Dataset extract: Begin
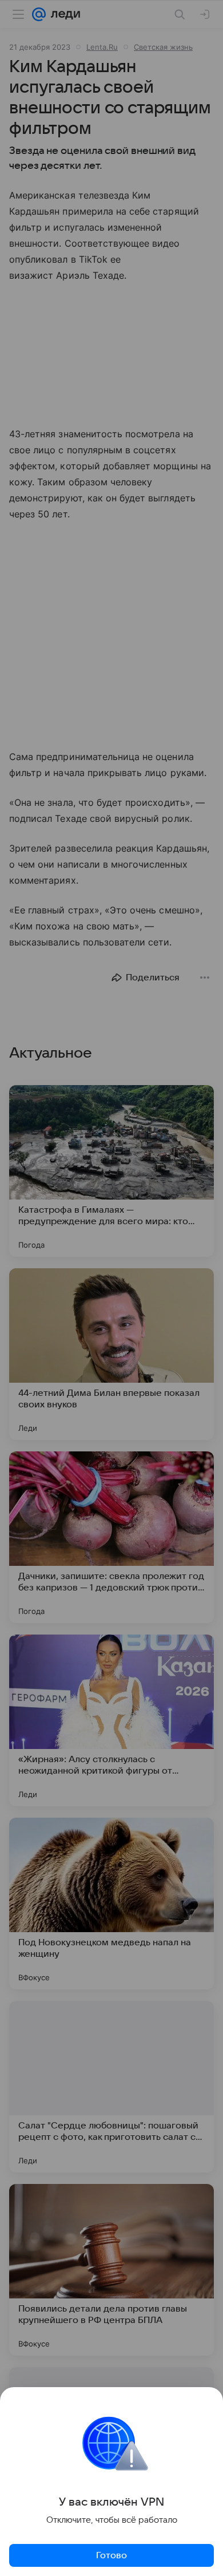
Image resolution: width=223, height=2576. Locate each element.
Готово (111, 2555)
Dataset extract: End
Dataset extract: Begin
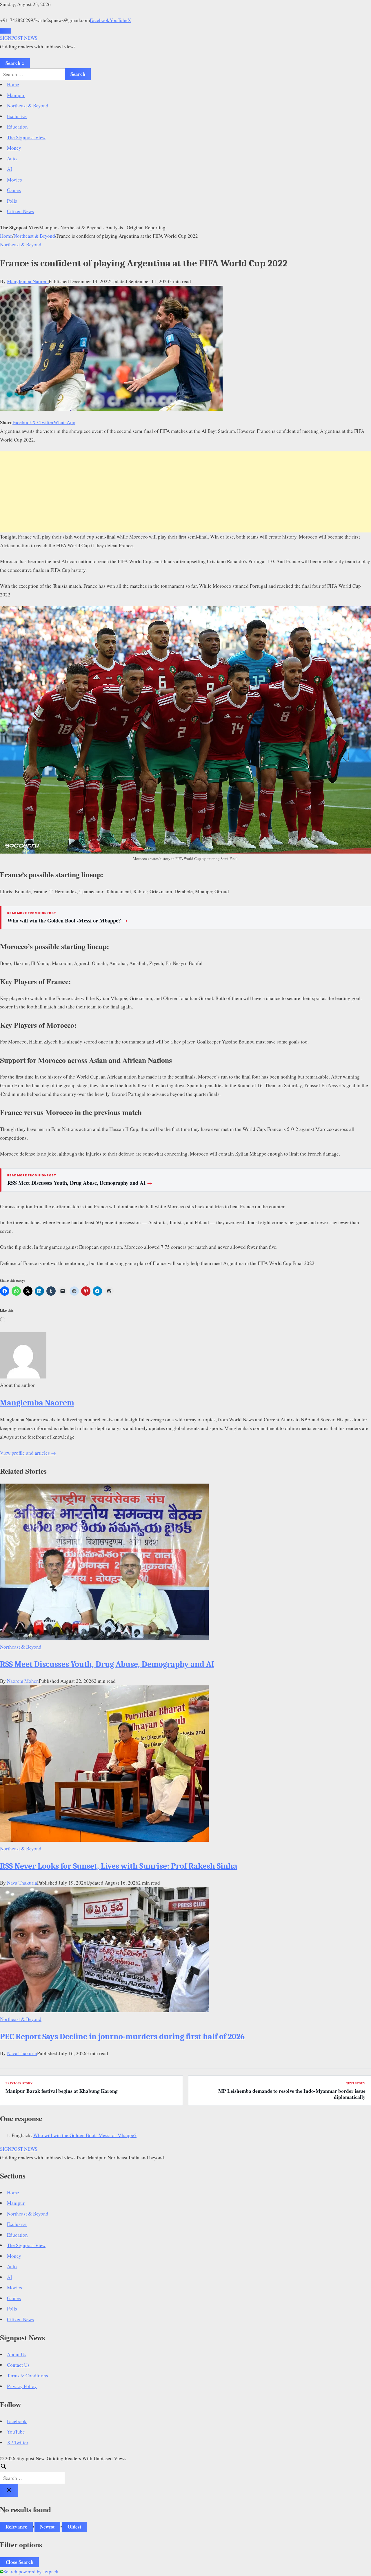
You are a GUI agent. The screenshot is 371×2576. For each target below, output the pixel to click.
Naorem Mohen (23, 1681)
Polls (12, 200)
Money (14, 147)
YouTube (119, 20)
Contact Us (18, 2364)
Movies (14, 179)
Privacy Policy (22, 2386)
Dataset extract: End
Dataset extract: Begin
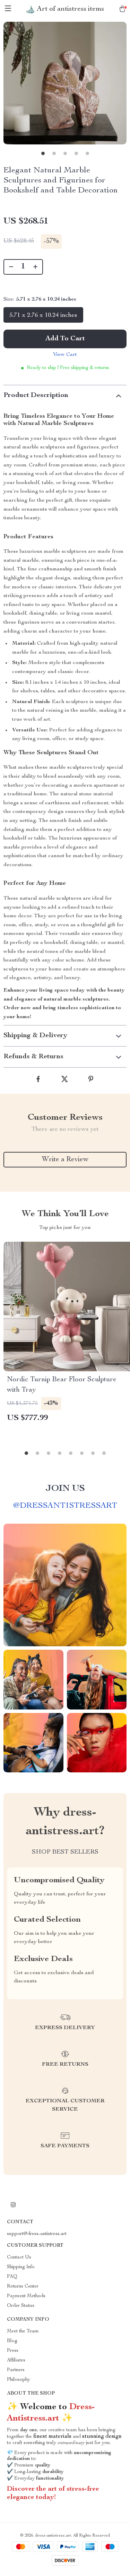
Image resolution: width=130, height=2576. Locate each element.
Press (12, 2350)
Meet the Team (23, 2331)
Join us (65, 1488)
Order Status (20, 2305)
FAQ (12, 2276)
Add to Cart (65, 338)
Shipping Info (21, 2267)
Dataset extract: End
Say, as a bare number, how many lines of the data hold the string "each".

3